◆ **Exercise goal**: Please copy exactly the part of the records below that opens with the line containing "Task: Launch the DiskGenius 分区工具 icon" and closes with the line containing "Viewport: 900px width, 675px height.", leaving out any pictures.
···
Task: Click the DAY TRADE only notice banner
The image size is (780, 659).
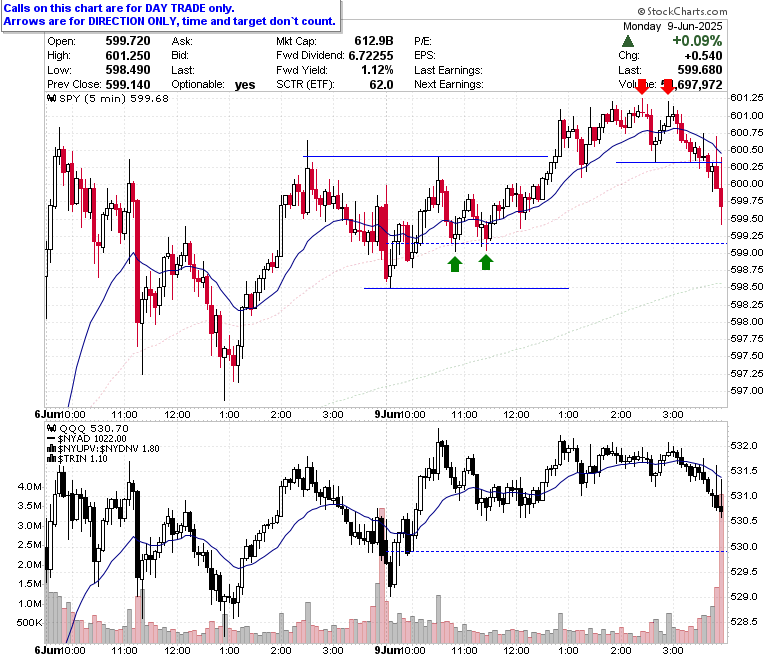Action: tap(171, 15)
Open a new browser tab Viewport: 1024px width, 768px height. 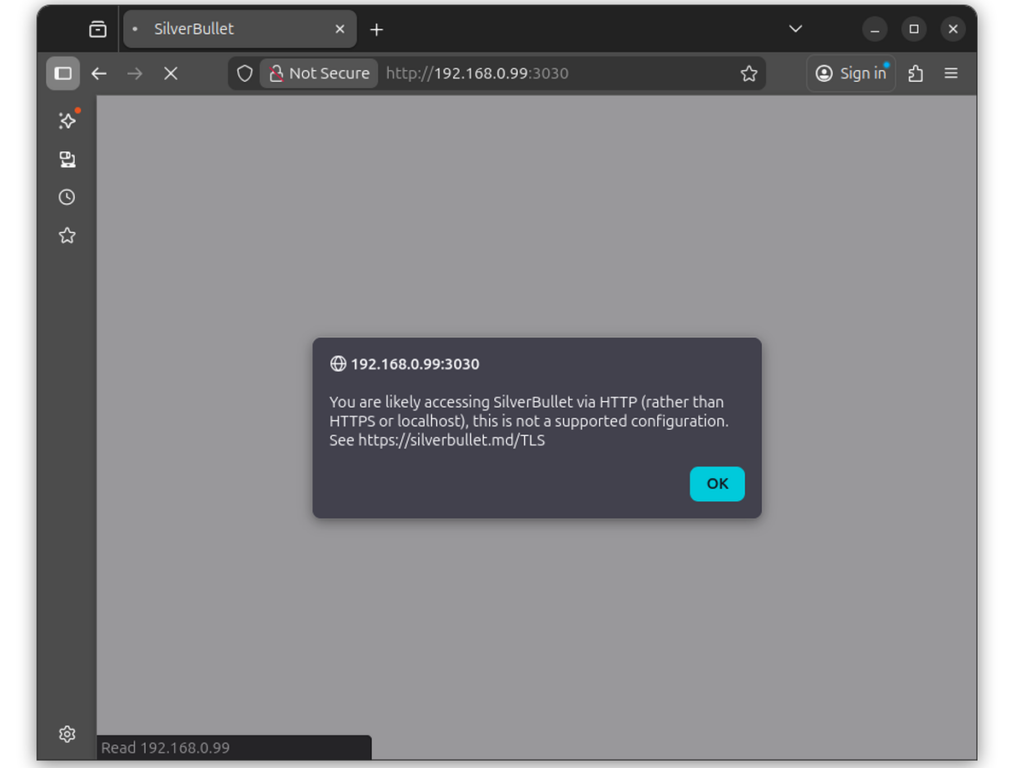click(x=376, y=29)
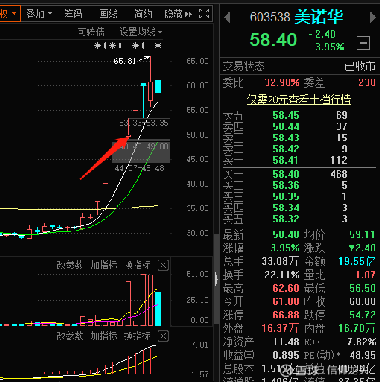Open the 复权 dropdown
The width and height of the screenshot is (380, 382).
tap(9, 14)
···
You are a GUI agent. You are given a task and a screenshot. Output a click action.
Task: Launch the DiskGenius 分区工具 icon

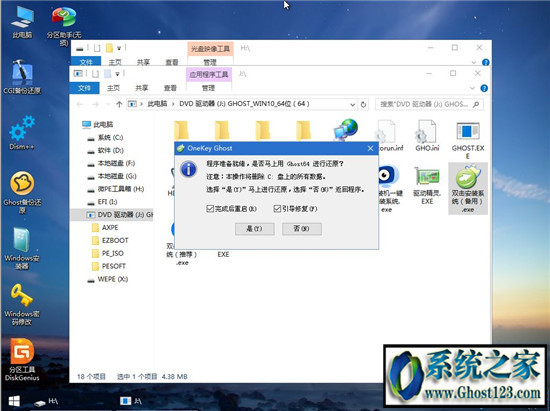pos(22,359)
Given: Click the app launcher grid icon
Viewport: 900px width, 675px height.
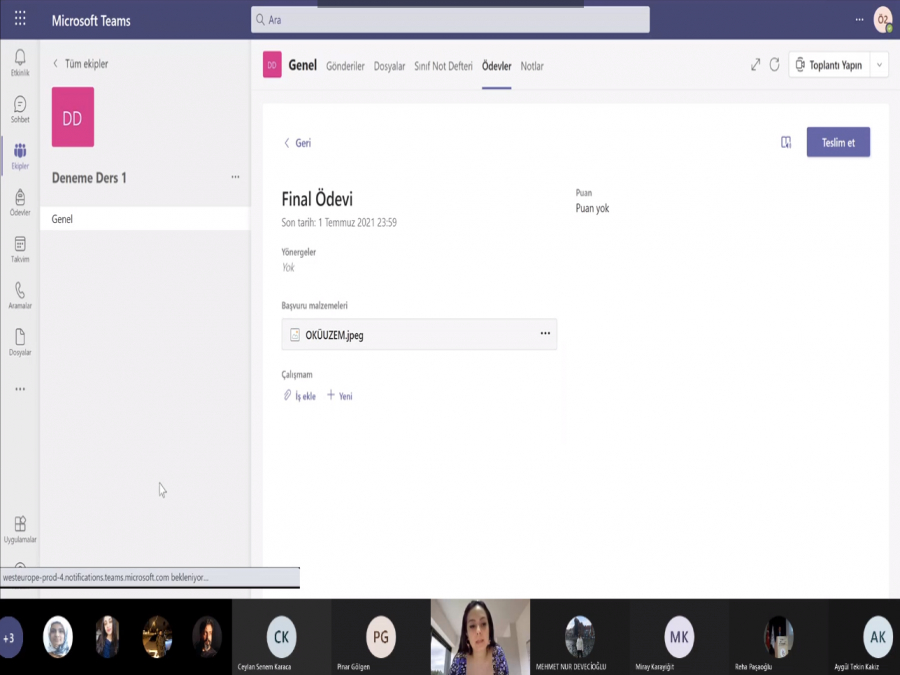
···
◆ **Written solution**:
Task: Launch the DiskGenius 分区工具 icon

pos(22,359)
Given: Click the app launcher grid icon
Viewport: 900px width, 675px height.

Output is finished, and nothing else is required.